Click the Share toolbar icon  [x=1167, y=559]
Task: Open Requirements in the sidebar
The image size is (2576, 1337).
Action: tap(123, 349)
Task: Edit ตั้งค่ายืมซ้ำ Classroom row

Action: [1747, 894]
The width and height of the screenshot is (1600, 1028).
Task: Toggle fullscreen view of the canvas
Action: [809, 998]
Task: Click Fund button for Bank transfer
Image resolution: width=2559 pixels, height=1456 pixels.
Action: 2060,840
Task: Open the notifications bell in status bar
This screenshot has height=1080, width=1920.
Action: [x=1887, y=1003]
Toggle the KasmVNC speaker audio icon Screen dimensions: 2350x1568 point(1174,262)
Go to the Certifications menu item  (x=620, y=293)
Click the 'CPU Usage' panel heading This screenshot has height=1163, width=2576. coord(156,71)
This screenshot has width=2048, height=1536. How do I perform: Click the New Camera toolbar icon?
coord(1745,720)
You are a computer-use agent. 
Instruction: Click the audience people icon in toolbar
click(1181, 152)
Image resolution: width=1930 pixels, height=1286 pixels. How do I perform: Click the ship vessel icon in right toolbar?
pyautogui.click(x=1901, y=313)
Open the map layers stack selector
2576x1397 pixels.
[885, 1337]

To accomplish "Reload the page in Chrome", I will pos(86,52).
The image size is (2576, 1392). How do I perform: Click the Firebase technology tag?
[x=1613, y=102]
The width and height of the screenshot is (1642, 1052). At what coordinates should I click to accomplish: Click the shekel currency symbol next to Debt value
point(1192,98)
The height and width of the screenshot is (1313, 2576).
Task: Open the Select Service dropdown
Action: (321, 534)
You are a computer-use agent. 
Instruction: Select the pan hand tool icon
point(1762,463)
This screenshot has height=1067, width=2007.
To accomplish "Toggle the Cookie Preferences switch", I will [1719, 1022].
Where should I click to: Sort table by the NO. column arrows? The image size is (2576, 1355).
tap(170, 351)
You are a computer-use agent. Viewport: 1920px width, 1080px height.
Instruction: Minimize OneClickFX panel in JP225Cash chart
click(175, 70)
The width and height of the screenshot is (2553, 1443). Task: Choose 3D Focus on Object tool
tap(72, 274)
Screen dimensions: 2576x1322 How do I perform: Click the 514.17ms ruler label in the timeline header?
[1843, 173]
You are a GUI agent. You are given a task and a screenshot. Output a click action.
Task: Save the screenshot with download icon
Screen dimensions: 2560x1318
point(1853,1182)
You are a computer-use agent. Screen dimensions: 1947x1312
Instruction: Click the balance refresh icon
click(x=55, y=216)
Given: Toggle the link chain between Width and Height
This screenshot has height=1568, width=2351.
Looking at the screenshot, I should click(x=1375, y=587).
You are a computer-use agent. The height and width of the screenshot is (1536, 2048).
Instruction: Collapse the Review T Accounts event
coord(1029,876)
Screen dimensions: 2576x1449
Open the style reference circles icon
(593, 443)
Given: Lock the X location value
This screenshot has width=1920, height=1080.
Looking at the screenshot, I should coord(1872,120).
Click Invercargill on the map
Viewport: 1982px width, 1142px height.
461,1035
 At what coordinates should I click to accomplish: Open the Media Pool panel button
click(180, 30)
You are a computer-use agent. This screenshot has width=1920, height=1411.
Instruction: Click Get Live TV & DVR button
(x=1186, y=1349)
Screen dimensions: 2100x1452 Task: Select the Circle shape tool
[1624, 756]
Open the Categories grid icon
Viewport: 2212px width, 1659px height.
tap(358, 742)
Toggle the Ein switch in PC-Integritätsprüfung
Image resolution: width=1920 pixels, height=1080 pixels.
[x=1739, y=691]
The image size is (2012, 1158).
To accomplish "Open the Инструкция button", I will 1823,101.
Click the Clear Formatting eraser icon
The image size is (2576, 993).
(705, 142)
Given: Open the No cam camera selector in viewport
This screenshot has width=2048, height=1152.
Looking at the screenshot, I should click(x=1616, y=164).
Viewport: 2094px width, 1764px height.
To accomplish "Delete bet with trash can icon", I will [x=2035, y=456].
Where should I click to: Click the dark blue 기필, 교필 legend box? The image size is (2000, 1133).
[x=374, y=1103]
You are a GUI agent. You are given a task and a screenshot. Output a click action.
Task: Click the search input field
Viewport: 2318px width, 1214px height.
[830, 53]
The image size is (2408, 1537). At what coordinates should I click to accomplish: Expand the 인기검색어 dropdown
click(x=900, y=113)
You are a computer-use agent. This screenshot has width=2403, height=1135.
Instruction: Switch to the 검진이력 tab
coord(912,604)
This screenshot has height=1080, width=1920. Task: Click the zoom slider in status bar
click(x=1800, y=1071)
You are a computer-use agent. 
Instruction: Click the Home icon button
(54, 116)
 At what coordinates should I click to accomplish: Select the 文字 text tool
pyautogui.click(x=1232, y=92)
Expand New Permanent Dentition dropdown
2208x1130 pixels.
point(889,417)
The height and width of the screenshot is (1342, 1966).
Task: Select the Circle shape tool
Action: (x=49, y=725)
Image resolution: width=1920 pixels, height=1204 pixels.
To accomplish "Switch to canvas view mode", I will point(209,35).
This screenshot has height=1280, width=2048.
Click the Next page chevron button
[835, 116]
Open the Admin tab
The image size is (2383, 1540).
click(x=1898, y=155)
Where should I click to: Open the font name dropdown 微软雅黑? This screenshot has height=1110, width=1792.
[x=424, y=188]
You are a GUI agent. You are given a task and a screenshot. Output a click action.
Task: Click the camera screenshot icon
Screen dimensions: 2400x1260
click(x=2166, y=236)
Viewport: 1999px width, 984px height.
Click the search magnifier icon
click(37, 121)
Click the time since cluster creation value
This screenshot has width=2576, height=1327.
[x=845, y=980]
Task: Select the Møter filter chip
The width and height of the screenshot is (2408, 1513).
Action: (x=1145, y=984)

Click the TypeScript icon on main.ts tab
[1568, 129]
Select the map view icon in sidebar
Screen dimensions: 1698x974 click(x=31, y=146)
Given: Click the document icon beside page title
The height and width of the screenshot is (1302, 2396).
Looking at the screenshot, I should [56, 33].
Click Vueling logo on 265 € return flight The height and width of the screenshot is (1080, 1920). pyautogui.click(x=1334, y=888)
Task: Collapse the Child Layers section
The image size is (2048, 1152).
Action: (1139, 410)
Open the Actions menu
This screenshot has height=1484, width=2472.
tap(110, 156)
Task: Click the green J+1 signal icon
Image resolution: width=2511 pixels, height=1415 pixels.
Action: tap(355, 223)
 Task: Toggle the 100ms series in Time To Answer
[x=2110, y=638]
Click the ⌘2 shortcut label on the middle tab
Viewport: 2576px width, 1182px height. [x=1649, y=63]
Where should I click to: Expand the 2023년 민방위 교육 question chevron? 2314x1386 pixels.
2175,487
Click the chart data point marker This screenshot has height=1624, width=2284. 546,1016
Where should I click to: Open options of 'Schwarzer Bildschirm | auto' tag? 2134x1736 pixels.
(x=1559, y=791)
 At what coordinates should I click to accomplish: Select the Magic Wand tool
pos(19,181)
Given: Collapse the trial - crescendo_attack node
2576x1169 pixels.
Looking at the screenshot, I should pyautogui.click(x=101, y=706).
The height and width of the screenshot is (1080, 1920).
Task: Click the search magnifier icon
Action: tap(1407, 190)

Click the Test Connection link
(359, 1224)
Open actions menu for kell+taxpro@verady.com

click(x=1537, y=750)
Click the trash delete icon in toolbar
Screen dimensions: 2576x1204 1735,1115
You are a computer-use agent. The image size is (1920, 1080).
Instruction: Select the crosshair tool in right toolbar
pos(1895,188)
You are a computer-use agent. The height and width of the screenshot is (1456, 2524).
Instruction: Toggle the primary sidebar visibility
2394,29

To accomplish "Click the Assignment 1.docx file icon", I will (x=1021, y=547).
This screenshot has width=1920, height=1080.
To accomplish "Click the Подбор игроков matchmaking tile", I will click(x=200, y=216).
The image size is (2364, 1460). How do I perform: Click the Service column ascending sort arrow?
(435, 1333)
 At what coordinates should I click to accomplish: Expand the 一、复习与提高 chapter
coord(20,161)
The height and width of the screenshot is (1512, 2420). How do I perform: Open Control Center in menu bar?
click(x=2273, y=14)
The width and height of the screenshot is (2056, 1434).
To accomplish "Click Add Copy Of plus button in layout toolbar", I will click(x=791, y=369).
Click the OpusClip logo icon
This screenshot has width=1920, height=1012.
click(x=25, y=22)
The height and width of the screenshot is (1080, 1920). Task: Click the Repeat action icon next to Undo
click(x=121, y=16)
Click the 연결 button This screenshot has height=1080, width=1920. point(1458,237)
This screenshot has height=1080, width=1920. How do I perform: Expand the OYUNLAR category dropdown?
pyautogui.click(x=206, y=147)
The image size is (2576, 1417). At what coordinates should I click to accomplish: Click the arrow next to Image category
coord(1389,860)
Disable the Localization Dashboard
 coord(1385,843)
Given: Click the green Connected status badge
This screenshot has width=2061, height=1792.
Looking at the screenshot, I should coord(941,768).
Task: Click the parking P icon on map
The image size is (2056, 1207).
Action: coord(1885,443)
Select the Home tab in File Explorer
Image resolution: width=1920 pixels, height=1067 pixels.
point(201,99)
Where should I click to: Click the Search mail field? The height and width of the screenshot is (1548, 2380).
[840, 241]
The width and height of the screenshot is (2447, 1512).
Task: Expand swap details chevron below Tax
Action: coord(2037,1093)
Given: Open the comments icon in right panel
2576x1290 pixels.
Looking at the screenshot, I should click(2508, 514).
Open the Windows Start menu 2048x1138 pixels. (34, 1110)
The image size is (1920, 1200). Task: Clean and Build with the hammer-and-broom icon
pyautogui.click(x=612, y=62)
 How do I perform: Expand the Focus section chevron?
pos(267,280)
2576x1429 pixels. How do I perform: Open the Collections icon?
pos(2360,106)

### ACTIVITY
Beginning of the records through the line with "This screenshot has height=1067, width=2007.": return that span exactly and stop there.

### RESPONSE TO THIS TASK
Click the Share toolbar icon  [x=1167, y=559]
Task: Open Requirements in the sidebar
The image size is (2576, 1337).
Action: tap(123, 349)
Task: Edit ตั้งค่ายืมซ้ำ Classroom row

Action: [1747, 894]
The width and height of the screenshot is (1600, 1028).
Task: Toggle fullscreen view of the canvas
Action: [809, 998]
Task: Click Fund button for Bank transfer
Image resolution: width=2559 pixels, height=1456 pixels.
Action: 2060,840
Task: Open the notifications bell in status bar
This screenshot has height=1080, width=1920.
Action: [x=1887, y=1003]
Toggle the KasmVNC speaker audio icon Screen dimensions: 2350x1568 point(1174,262)
Go to the Certifications menu item  (x=620, y=293)
Click the 'CPU Usage' panel heading This screenshot has height=1163, width=2576. coord(156,71)
This screenshot has width=2048, height=1536. How do I perform: Click the New Camera toolbar icon?
coord(1745,720)
You are a computer-use agent. 
Instruction: Click the audience people icon in toolbar
click(1181, 152)
Image resolution: width=1930 pixels, height=1286 pixels. How do I perform: Click the ship vessel icon in right toolbar?
pyautogui.click(x=1901, y=313)
Open the map layers stack selector
2576x1397 pixels.
[885, 1337]

To accomplish "Reload the page in Chrome", I will pos(86,52).
The image size is (2576, 1392). How do I perform: Click the Firebase technology tag?
[x=1613, y=102]
The width and height of the screenshot is (1642, 1052). At what coordinates should I click to accomplish: Click the shekel currency symbol next to Debt value
point(1192,98)
The height and width of the screenshot is (1313, 2576).
Task: Open the Select Service dropdown
Action: (321, 534)
You are a computer-use agent. 
Instruction: Select the pan hand tool icon
point(1762,463)
This screenshot has height=1067, width=2007.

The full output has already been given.